Listen to an extended conversation on repatriation and preservation from This Is Nashville:
“A lot of institutions, especially those with big labs and lots of resources, often wanted concrete, beyond-a-doubt evidence to return ancestral remains,” Mary Hudetz, one of the investigative reporters behind The Repatriation Project, told Curious Nashville. “At the same time, tribes are saying, ‘Look, in many cases, we lived on this land for however many centuries or thousands of years.’ Those people come from the same land. We have different parts of our culture that clearly replicate.”
Disruptions continue
In 2024, some NAGPRA loopholes were closed, speeding up repatriations. And, at Harvard, the Peabody Museum is working to return the artifacts from Brentwood to the tribes.
When state archaeologist Phil Hodge thinks about development projects today, he says the approach has evolved.

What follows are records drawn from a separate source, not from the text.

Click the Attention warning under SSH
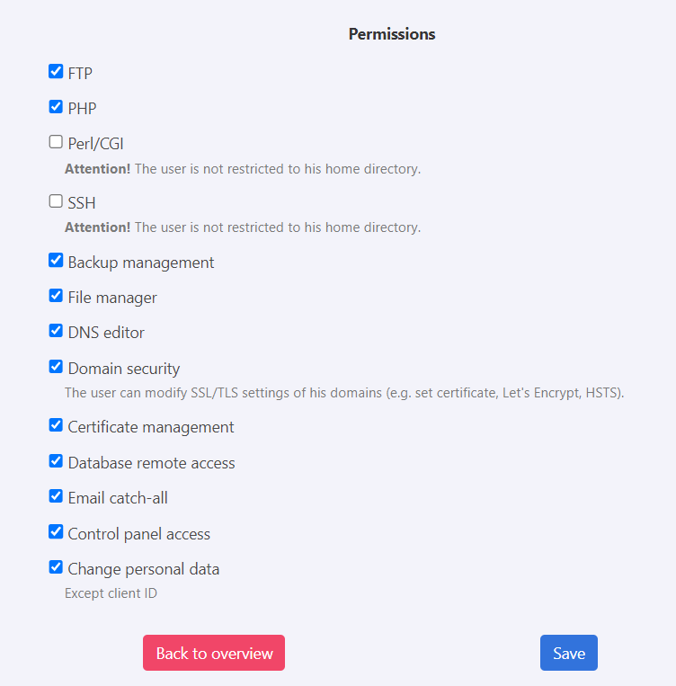Viewport: 676px width, 686px height. click(x=243, y=227)
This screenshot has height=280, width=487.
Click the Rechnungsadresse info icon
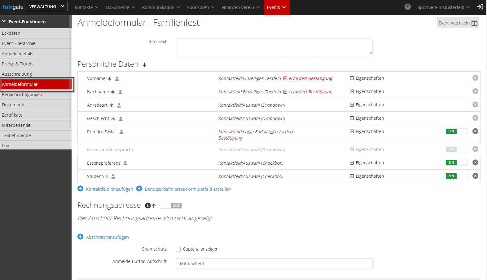(148, 206)
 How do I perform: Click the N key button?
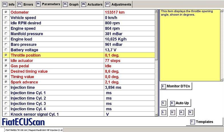click(190, 112)
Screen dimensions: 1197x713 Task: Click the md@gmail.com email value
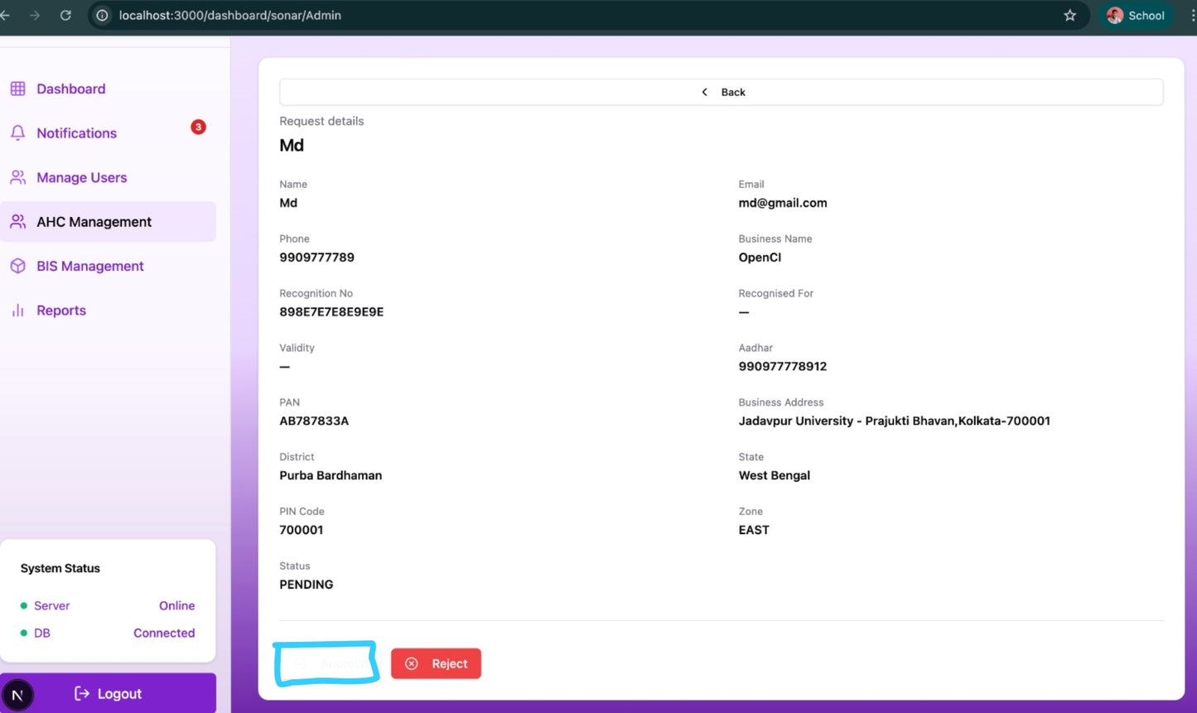[782, 203]
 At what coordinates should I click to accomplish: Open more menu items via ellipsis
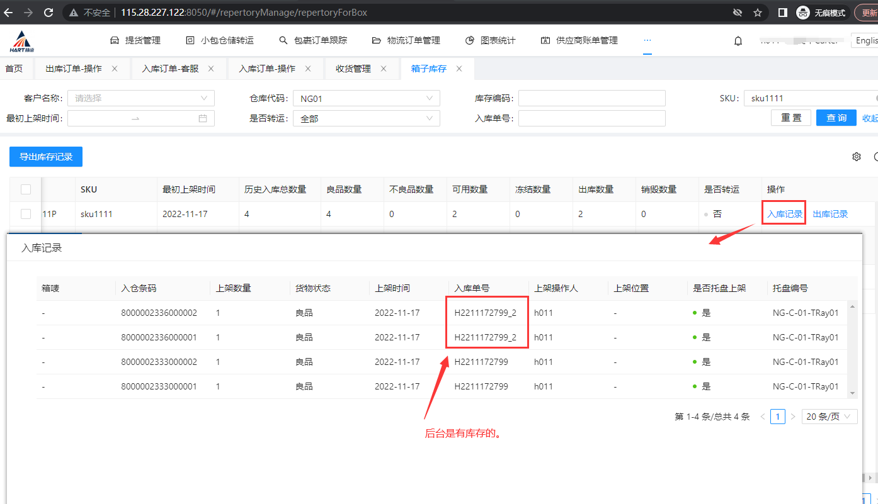pyautogui.click(x=647, y=40)
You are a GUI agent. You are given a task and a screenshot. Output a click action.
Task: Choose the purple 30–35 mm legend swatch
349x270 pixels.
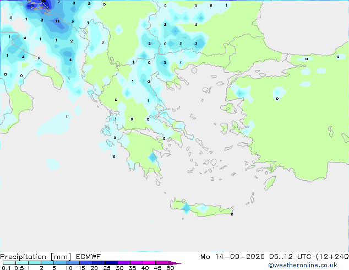(124, 263)
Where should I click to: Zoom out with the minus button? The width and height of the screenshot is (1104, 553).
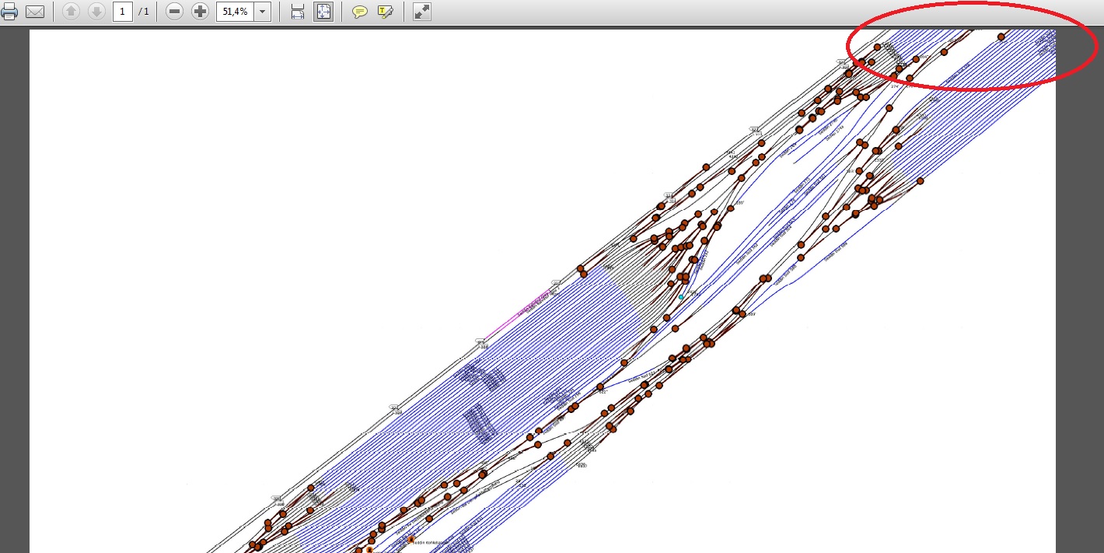click(175, 12)
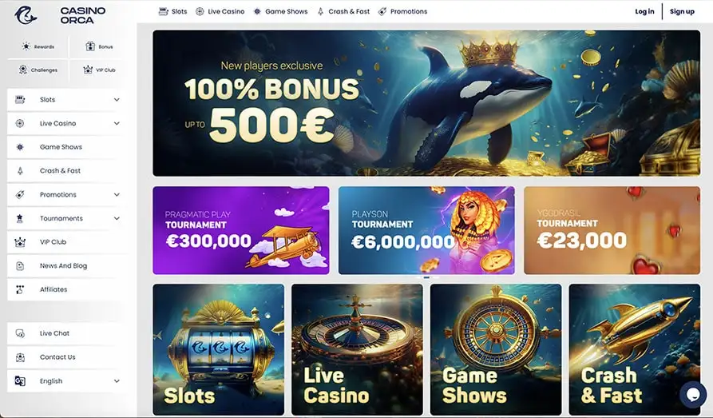Screen dimensions: 713x418
Task: Open the English language dropdown
Action: pos(68,381)
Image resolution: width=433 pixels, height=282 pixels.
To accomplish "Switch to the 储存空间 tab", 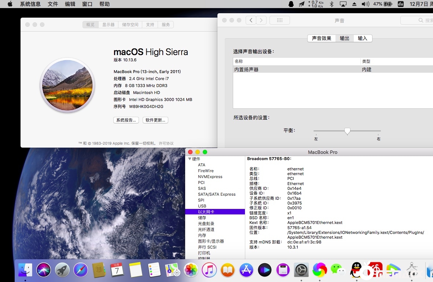I will click(x=130, y=25).
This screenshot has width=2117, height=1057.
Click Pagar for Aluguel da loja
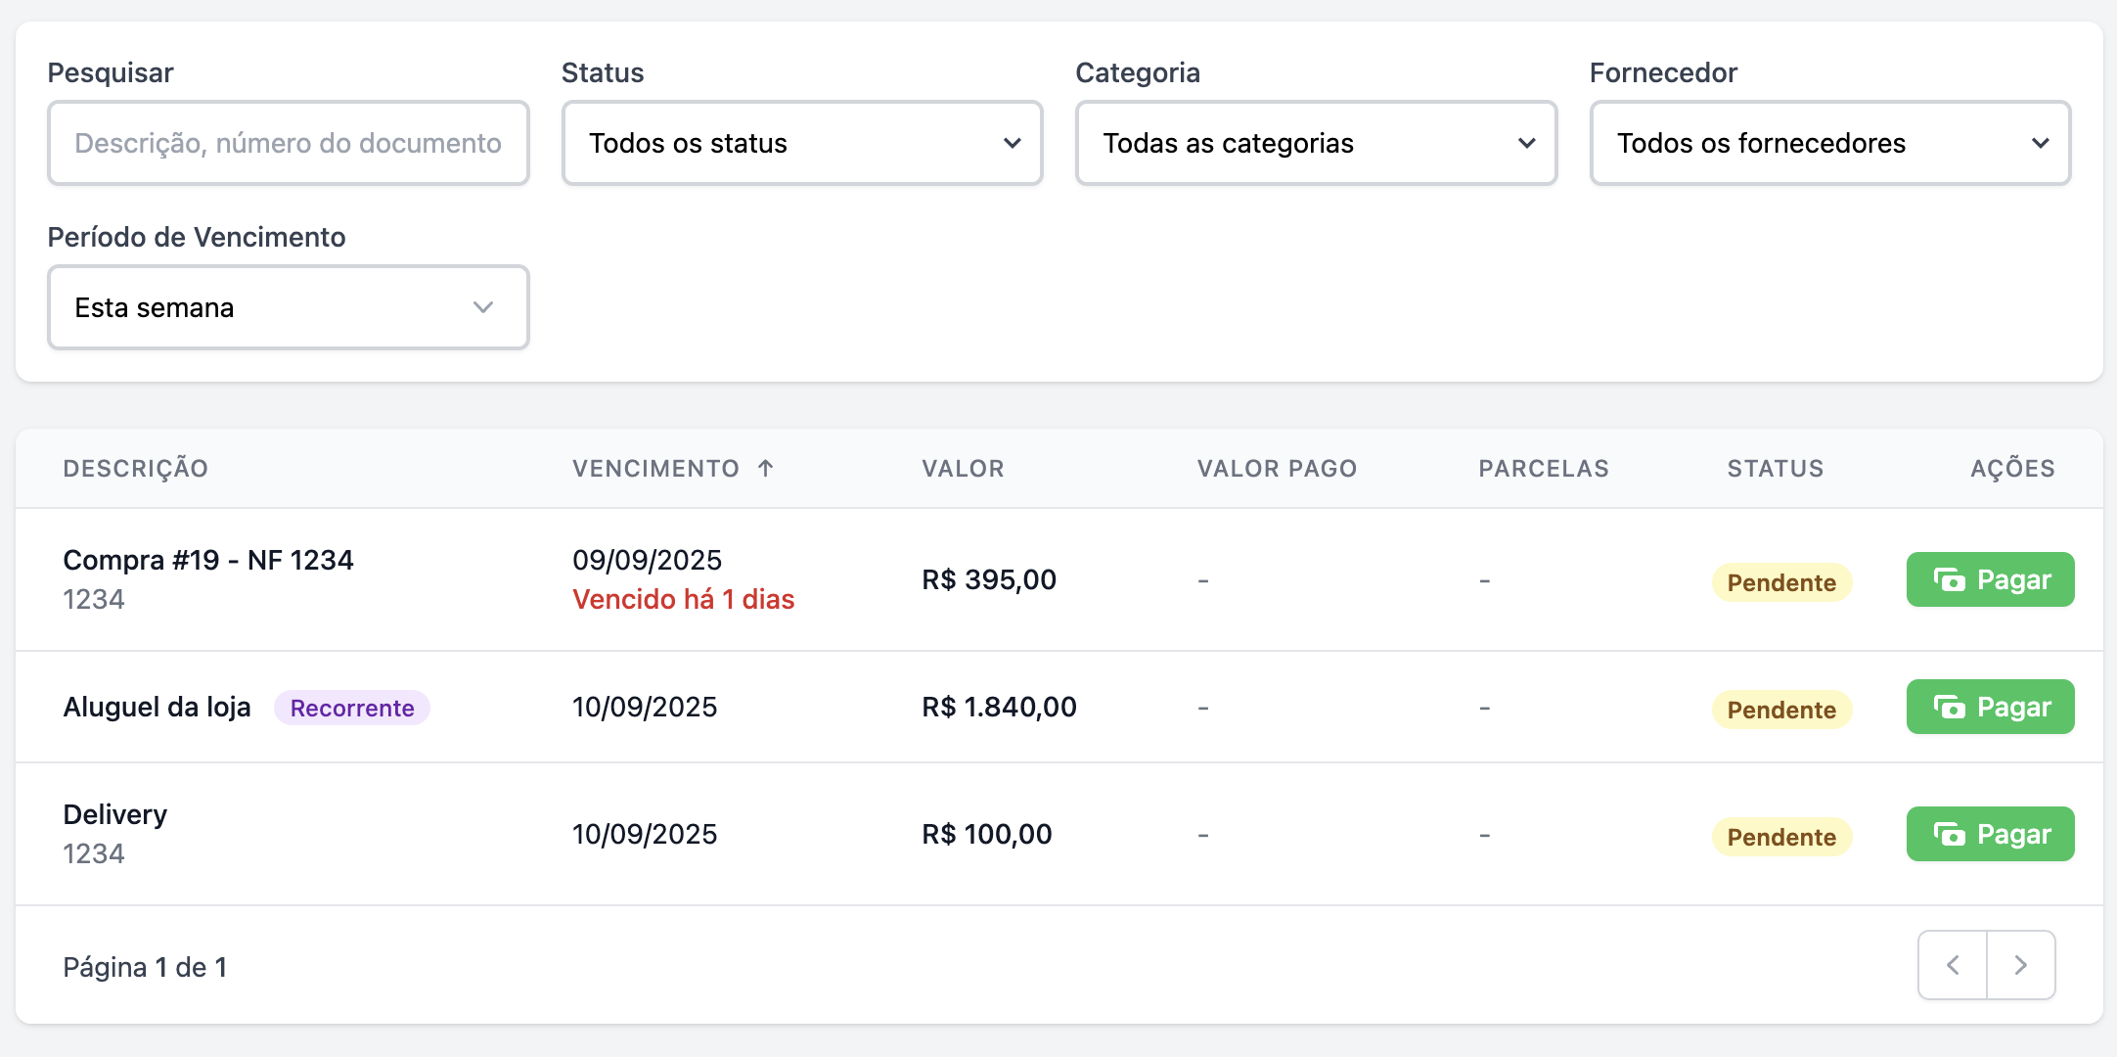(1990, 707)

“That’s been the big lesson learned from those — all of those projects in the 80s and 90s and early 2000s that ended up impacting sites and having these graves or other kinds — developers have come to understand that it is cheaper to avoid impacting these resources if it’s possible,” Hodge said.
There’s also the work of Tom Kunesh and the Tennessee Ancient Sites Conservancy, advocating for private landowners to protect sites through cultural conservation easements.
“Sites are lost because private landowners own it,” Kunesh said. “And there are many places where towns have been discovered.”
Kunesh also advocates for improved educational signage at places of Indigenous importance, as well as encouraging communities that historically resided here to return.
“I think the greatest problem that we have is that we don’t have Indigenous representatives of the Yuchi and Muscogee people here in Nashville,” Kunesh said. “So there is a national movement for ‘land back,’ as we talk about ‘language back’ and ‘culture back,’ ‘religion back.’ ”
Yet development continues to disrupt Native sites:
- remains were removed to make way for Moss-Wright Park in Goodlettsville in 1977;
- artifacts were removed from the site of the Sounds baseball stadium in 2014, and;
- Native activists have sounded the alarm that construction of the Oracle campus along the Cumberland River could disrupt possible burials sites.
The Brentwood Library project is not alone, and what happened is not easily forgotten: Indigenous remains may have been buried for centuries, but that “final” resting place wasn’t to be.